Kürdistan realitesi

  • GİRİŞ10.09.2014 09:27
  • GÜNCELLEME10.09.2014 10:20

1990’lı yıllarda Kürt realitesi mahcup bir şekilde tanındı ancak “Kürt siyasi hareketi realitesi”, diğer bir deyişle “Abdullah Öcalan ve PKK realitesi” ile yüzleşmekten kaçınıldığı için sorunlar bitmek bilmedi. 2000’li yıllarla birlikte, AKP hükümetinin yürüttüğü çözüm süreçlerinde bu eşik de aşıldı: Gerek Öcalan, gerekse PKK, kimi zaman doğrudan, kimi zaman da dolaylı olarak muhatap alındı ve olumlu anlamda belli bir noktaya gelindi. Bugünse bambaşka bir realiteyle karşı karşıyayız. Buna kısaca “Kürdistan realitesi” diyebiliriz. Şöyle ki, Türkiye’deki Kürt sorununu, Kürtlerin yaşadığı diğer coğrafyalarda, yani Irak, Suriye ve İran’da yaşananlarla koordineli bir şekilde ele almadan çözebilmek mümkün gözükmüyor. 
 
Aslında “Kürdistan realitesi” öteden beri söz konusuydu ancak ihmal ediliyor, önemsenmiyor ve unutturulmak isteniyordu. Fakat (IŞ)İD olgusunun beklenmedik bir şekilde ortaya çıkmasıyla birlikte kimsenin bir mazereti kalmadı. Zira (IŞ)İD Irak ve Suriye’de Bağdat ve Şam yönetimleriyle olduğu kadar, hatta son günlerde onlardan daha sık ve güçlü bir şekilde Kürtlerle savaşıyor. Dolayısıyla (IŞ)İD’i bölgeden kazımak isteyen ABD’nin öncülüğündeki Batılı güçlerin muhtemel müttefikleri arasında Kürtler birinci sırada yer alıyor. Ve Kürtler sadece Irak’taki Kürdistan Bölgesel Yönetimi (KBY) ve ona bağlı peşmerge güçlerinden ibaret değil. Uzun bir süredir Suriye’de, bir süredir de Irak’ta (IŞ)İD’e karşı hayli etkili bir şekilde savaşan YPG ve Irak’ta Kandil’den gelip Irak Kürdistanı’nın değişik bölgelerinde peşmergelerle birlikte saf tutan HPG, daha önemlisi onların siyasi kolları olan PKK ve PYD de bir şekilde, açık veya örtülü, doğrudan ya da dolaylı olarak, yeni oluşacak koalisyonda yer alacağa benziyor.
 
PKK’nın artan prestiji
 
Tam da bu noktada bazı notlar düşelim:
 
* PKK Suriye ve Irak’ta (IŞ)İD nedeniyle birdenbire öne çıktı ve özellikle Batı’daki “terörist” algısını büyük ölçüde kırmaya yöneldi. Gidişat PKK’nın kısa süre içerisinde Batı nezdindeki meşruiyet sorununu büyük ölçüde aşabileceğine işaret ediyor.
 
* PKK’nın (IŞ)İD’e karşı savaşı, onu diğer ülke Kürtleri nezdinde prestijinin artmasına da neden oluyor.
 
* Yine aynı şekilde (IŞ)İD’in PKK ile KBY arasındaki mesafenin azalmasına neden olduğunu görüyoruz. Öyle ki oluşan olumlu atmosferden hareketle Öcalan’ın ısrarla gündeme getirdiği “Kürdistan Ulusal Konferansı” için Erbil yönetimine daha güçlü bir şekilde baskı yapılıyor.

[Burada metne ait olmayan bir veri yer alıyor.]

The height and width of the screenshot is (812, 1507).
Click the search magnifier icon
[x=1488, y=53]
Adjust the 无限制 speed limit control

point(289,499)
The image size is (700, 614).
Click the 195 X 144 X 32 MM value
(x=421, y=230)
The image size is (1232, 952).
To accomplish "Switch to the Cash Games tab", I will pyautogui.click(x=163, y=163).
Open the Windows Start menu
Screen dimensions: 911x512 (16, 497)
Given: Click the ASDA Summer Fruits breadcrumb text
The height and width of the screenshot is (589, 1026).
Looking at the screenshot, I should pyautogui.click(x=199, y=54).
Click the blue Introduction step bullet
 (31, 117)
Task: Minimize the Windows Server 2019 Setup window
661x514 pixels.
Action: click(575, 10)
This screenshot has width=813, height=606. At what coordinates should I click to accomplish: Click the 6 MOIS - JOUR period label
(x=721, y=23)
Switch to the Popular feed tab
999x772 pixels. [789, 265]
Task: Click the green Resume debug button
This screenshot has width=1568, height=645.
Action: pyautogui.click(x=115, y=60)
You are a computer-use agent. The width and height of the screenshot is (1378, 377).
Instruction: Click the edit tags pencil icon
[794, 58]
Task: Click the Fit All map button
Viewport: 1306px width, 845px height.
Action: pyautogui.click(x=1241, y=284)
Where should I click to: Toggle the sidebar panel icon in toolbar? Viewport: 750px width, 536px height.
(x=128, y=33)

Kürt siyasi hareketinin daha da güçlenmesine yol açan bütün bu gelişmelerin bir şekilde Türkiye’de siyasi iktidarı kaygılandırdığı da muhakkak. Örneğin Kürtlerin (IŞ)İD’e karşı daha etkili olabilmeleri için Batı ülkelerinden silah ve askeri eğitim almaları gündemde, fakat Ankara özellikle ağır silahların PKK’nın eline geçmesinden endişeli. Ama daha büyük bir endişe PKK’nın bu yolla bir ”bölgesel güç”e dönüşmesi.
 
Yarım kalanı tamamlamak
 
İşte bu nedenle Türkiye’nin önündeki acil sorununun “Kürdistan realitesini tanıma” olduğunu ileri sürüyorum. Eğer Ankara Kürt sorununa bölgesel ölçekte bakar ve kendi çözüm sürecini bu perspektifte yeniden gözden geçirirse (IŞ)İD ile birlikte bölgedeki dengelerin altüst olmasından zarar görmez, hatta kârlı da çıkabilir. Ancak bu hükümetin yalnız başına yapabileceği bir şey değil. Kürt siyasi hareketinin de olaylara “kazan-kazan” açısından bakması ve adımlarını Ankara ile koordineli bir şekilde atması gerekiyor.